[Items from a dataset]
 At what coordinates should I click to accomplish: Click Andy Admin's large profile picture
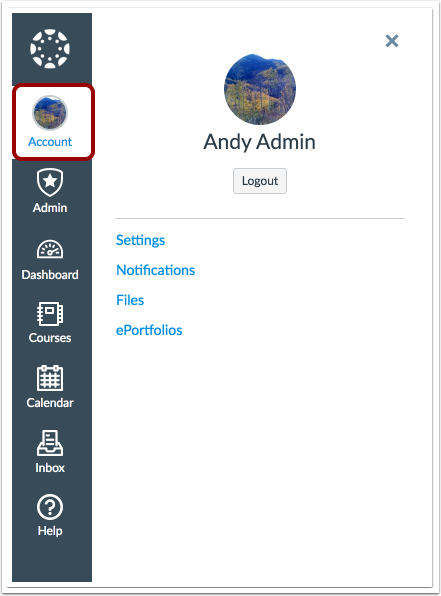260,89
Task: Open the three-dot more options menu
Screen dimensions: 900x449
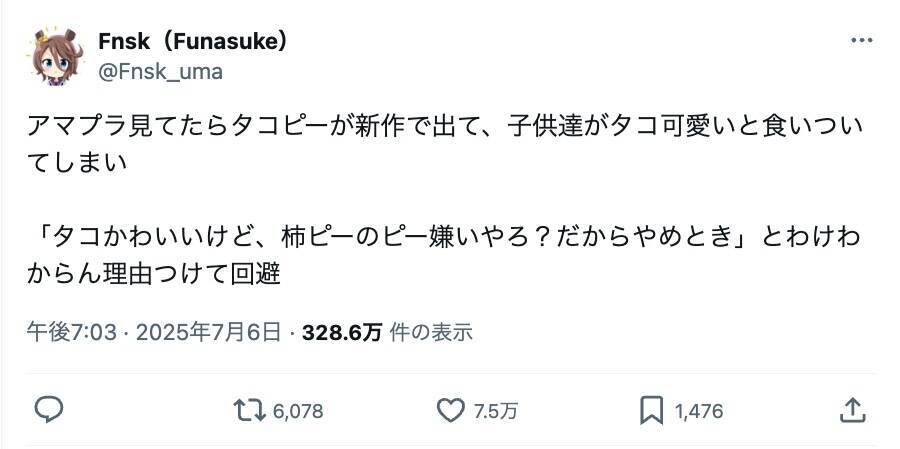Action: tap(860, 41)
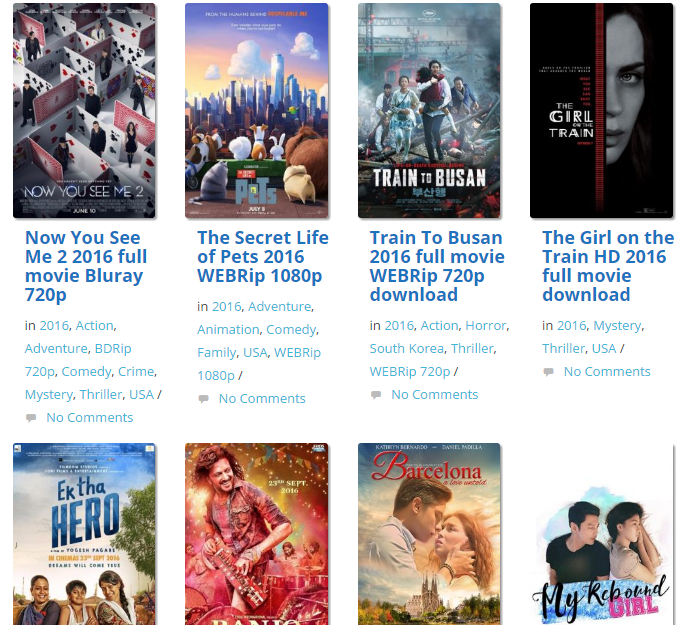
Task: Open 'Train To Busan 2016 full movie' title link
Action: 437,266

- **THE TASK**
Omit all images when repeating the data above exactly.

- **SOLUTION**
 At what coordinates should I click to accomplish: Click Andy Admin's large profile picture
260,89
Task: Open the three-dot more options menu
Screen dimensions: 900x449
Action: tap(860, 41)
Task: Open 'Train To Busan 2016 full movie' title link
Action: 437,266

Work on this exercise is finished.